Die Union erhöht im Streit um die Senkung der Stromsteuer den Druck auf die SPD: Der nordrhein-westfälische Ministerpräsident Hendrik Wüst (CDU) kritisiert, dass die Haushaltsplanung von Finanzminister Lars Klingbeil (SPD) keine generelle Senkung der Stromsteuer vorsieht, und warnt vor einem Bruch des Koalitionsvertrags. Mit seinen Plänen für die Bundeshaushalte 2025 und 2026 stoße Klingbeil nicht nur Handwerk, Handel und Dienstleistungsgewerbe, sondern auch Millionen Familien in Deutschland vor den Kopf, sagte Wüst dem Redaktionsnetzwerk Deutschland (RND). Auch sie bräuchten dringend eine spürbare Entlastung von den viel zu hohen Strompreisen.

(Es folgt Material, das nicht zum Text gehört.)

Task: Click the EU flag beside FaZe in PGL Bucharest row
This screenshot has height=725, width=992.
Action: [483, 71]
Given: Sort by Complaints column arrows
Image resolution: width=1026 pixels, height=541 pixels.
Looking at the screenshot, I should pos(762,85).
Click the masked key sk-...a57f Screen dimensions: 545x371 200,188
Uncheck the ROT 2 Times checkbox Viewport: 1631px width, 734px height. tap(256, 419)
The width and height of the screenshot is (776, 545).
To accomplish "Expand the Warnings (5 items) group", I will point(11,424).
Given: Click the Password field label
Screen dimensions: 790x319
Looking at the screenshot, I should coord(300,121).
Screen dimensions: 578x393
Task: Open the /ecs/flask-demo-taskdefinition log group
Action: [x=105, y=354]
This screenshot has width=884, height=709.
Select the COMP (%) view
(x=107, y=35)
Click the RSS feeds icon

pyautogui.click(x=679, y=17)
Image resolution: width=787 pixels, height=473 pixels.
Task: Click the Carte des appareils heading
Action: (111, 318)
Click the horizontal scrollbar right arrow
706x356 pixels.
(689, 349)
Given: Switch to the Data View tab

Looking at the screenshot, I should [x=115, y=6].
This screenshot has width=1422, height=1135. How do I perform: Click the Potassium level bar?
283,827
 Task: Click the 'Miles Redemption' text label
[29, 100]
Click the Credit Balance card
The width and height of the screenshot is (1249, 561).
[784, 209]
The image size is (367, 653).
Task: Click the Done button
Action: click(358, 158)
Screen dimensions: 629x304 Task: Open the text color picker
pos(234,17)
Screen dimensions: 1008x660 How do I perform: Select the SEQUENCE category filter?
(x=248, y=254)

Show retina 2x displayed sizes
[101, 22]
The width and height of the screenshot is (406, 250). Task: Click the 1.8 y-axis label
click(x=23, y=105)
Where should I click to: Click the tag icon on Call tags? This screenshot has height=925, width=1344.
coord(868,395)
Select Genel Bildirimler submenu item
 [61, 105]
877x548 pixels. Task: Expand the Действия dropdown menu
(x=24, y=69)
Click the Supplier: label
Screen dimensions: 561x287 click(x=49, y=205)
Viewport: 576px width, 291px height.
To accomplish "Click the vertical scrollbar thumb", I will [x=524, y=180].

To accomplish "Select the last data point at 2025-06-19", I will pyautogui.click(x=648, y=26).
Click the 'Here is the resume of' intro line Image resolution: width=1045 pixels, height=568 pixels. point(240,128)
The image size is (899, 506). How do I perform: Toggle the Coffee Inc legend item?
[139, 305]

Wüst verwies darauf, dass die Senkung der Stromsteuer zu den wichtigsten wirtschaftspolitischen Versprechen im Bundestagswahlkampf gehört habe und sie im Koalitionsvertrag eindeutig beschlossen sei. „Mit Blick auf die Erwartungshaltung der Menschen an die neue Bundesregierung kann ich Lars Klingbeil nur davor warnen, an dieser entscheidenden Stelle einen Bruch des Koalitionsvertrags zu verursachen.“

Indirekt übt Wüst damit Kritik an der gesamten Bundesregierung. Denn sowohl ein Sprecher von Kanzler Friedrich Merz als auch Wirtschaftsministerin Katherina Reiche (beide CDU) hatten die Splittung bei der Entlastung mit Haushaltszwängen begründet, aber darauf verwiesen, dass das Kabinett den Haushaltsentwurf einstimmig verabschiedet habe.